Parachat Emor – Le Cohen, en retrait ou au centre du peuple ?

Parachat Emor – Le Cohen, en retrait ou au centre du peuple ?

En méditant sur les principales lois du Cohen en général et du Cohen Gadol en particulier, on peut remarquer un certain paradoxe. D’une part, il est au service du peuple et a pour tâche d’assurer l’offrande de leurs sacrifices. C’est donc lui qui amène l’expiation au peuple, d’une manière que les Sages le considèrent comme l’intermédiaire d’Israël.

D’autre part, il est séparé du peuple et coupé de la vie sociale. Il n’est pas impliqué dans la vie professionnelle sans même être soucieux de son gagne pain, car il se nourrit de Teroumot et Maasserot et d’autres dons venant du peuple. Il n’a pas de part dans la partition des terres. Il ne s’occupe pas des morts même en ce qui concerne ses proches comme dit le verset « Il n’approchera d’aucun corps mort; pour son père même et pour sa mère il ne se souillera point, et il ne quittera point le sanctuaire » (vaykra 21;11). Il n’épouse pas de femme veuve ou divorcée. De cette façon, il n’est pas impliqué dans les peines et les tourments de la vie. En bref, le Grand Prêtre est une entité distincte, il est le seul à pouvoir entrer dans le Saint des Saints à Yom Kippour.

Mais dans un regard plus profond, il semble que cette séparation du Cohen, est l’expression même de son attachement au peuple. Il ne s’agit pas d’une suprématie le détachant de l’assemblée, mais au contraire cet écart lui permet d’être inclusif de toutes les facettes du peuple, comme l’exprime le verset « Et Aharon portera sur son cœur, lorsqu’il entrera dans le sanctuaire, les noms des enfants d’Israël, inscrits sur le pectoral du jugement » (Chemot 28;29).

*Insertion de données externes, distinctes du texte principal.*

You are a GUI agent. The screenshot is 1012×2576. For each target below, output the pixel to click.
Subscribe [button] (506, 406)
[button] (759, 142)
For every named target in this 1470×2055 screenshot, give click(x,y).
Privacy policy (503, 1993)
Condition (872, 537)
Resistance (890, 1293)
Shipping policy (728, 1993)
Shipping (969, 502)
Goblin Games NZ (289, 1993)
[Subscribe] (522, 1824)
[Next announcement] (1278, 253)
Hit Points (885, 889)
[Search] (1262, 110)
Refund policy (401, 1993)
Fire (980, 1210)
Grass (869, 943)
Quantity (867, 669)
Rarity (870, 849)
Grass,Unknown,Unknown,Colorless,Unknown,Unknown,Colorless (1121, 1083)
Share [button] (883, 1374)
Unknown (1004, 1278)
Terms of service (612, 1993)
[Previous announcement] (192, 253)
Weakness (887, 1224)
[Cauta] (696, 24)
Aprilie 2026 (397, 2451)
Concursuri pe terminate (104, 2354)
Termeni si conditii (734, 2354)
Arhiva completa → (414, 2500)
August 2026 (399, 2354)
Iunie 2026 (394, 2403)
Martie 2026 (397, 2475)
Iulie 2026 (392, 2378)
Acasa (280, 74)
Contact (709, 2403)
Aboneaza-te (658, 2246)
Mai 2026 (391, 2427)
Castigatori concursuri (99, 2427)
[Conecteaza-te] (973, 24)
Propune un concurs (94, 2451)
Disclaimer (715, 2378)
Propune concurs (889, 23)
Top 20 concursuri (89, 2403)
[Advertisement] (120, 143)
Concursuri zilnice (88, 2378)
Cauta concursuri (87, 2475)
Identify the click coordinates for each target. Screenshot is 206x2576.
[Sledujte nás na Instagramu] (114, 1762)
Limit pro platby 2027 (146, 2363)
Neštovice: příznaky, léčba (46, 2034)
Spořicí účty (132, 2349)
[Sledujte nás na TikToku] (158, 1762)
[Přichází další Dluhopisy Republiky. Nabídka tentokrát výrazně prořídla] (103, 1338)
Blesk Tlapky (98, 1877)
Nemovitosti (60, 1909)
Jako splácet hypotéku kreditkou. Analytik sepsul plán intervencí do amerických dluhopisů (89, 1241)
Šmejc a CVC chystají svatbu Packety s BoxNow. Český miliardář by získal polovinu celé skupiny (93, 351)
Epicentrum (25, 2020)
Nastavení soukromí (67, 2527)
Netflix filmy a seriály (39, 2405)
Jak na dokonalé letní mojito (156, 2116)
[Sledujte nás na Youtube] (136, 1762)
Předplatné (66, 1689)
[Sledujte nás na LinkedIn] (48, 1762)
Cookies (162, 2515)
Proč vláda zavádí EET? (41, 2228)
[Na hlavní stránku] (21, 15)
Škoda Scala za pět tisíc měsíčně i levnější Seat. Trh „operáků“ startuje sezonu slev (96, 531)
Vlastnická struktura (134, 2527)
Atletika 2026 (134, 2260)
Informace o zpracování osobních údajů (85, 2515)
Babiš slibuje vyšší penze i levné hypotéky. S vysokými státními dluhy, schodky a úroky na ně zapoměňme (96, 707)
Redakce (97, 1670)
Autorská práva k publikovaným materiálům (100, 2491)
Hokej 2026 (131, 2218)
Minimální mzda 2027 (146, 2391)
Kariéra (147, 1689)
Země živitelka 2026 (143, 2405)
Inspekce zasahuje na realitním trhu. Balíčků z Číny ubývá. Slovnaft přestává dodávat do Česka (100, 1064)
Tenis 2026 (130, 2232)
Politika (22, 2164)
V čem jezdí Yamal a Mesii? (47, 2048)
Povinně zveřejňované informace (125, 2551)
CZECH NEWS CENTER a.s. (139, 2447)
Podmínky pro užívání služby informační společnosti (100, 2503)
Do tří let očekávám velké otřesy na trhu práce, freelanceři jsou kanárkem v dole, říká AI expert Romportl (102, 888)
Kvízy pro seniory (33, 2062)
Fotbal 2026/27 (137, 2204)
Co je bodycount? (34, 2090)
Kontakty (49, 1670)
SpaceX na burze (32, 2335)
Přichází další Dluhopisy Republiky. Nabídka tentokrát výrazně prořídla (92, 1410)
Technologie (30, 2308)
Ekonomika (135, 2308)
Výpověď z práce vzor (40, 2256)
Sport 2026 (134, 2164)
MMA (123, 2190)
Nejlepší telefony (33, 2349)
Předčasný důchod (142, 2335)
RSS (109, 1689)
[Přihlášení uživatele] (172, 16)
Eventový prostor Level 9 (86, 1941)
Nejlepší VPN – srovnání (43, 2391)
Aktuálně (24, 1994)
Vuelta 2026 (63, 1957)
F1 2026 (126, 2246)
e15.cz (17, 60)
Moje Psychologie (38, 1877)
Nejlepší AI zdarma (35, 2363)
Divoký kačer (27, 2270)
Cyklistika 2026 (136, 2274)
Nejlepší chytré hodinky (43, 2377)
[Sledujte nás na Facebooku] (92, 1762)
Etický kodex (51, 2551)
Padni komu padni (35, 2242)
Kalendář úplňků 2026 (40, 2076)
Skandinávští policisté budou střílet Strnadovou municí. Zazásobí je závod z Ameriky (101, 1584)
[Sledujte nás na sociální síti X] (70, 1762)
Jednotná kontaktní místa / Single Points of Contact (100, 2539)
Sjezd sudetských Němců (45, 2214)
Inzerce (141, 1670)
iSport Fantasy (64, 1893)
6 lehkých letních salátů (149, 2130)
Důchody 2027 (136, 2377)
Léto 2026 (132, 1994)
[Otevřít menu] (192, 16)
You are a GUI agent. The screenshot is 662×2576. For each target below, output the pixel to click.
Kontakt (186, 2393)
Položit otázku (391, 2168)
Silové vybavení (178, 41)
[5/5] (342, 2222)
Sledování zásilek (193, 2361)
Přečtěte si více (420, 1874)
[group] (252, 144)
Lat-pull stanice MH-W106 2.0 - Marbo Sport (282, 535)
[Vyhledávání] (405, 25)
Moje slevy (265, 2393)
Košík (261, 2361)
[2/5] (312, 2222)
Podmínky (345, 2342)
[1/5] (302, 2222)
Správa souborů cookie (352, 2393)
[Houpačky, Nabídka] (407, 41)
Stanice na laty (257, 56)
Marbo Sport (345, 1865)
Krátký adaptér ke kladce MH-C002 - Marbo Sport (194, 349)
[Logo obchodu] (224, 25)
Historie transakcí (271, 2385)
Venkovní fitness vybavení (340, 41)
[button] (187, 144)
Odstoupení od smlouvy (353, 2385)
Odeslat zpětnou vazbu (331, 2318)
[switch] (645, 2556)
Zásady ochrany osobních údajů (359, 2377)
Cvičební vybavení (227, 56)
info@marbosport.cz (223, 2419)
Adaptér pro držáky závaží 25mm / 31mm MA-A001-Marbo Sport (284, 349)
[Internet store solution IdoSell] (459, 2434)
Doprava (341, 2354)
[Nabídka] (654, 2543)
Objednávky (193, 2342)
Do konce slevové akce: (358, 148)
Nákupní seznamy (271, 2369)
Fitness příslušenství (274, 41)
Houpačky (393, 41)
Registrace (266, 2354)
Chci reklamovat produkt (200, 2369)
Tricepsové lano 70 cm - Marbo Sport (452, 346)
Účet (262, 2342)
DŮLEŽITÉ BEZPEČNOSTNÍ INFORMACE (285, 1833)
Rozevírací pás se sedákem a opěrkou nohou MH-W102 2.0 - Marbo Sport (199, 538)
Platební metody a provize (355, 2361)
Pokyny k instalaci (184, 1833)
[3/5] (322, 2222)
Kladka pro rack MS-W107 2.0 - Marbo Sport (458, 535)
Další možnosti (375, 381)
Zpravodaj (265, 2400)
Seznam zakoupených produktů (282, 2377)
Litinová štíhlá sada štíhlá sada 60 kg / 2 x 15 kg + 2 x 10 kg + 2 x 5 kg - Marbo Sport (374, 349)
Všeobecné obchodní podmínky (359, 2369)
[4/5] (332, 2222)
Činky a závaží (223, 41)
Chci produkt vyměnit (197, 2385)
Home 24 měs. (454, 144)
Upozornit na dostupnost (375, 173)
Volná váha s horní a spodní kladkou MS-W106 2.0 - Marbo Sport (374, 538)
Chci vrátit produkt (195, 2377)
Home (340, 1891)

Il est impossible d’être le délégué de la nation entière et porter toutes les âmes d’Israël, sans créer un certain détachement où une certaine hauteur. Seul en s’extrayant d’une conformité sociale et en s’élevant par rapport à l’assemblée, le Cohen pourra être englobant et sera en mesure de ressentir l’intégralité de la nation.

Il existe deux types de séparation, le début et le centre. De la même façon que le début de chaque chose se distingue du reste, comme l’aîné de famille, le début d’année, les prémices d’une production ou autres, ainsi tout centre se démarque comme étant unique et particulier, il est le seul point à égale distance des extrémités. Si le début permet une suite et que dans tout départ est inscrit ce qui va suivre, le centre englobe et inclut. Et tout comme pour être en tête cela nécessite une séparation, pour être milieu aussi cela exige un retrait.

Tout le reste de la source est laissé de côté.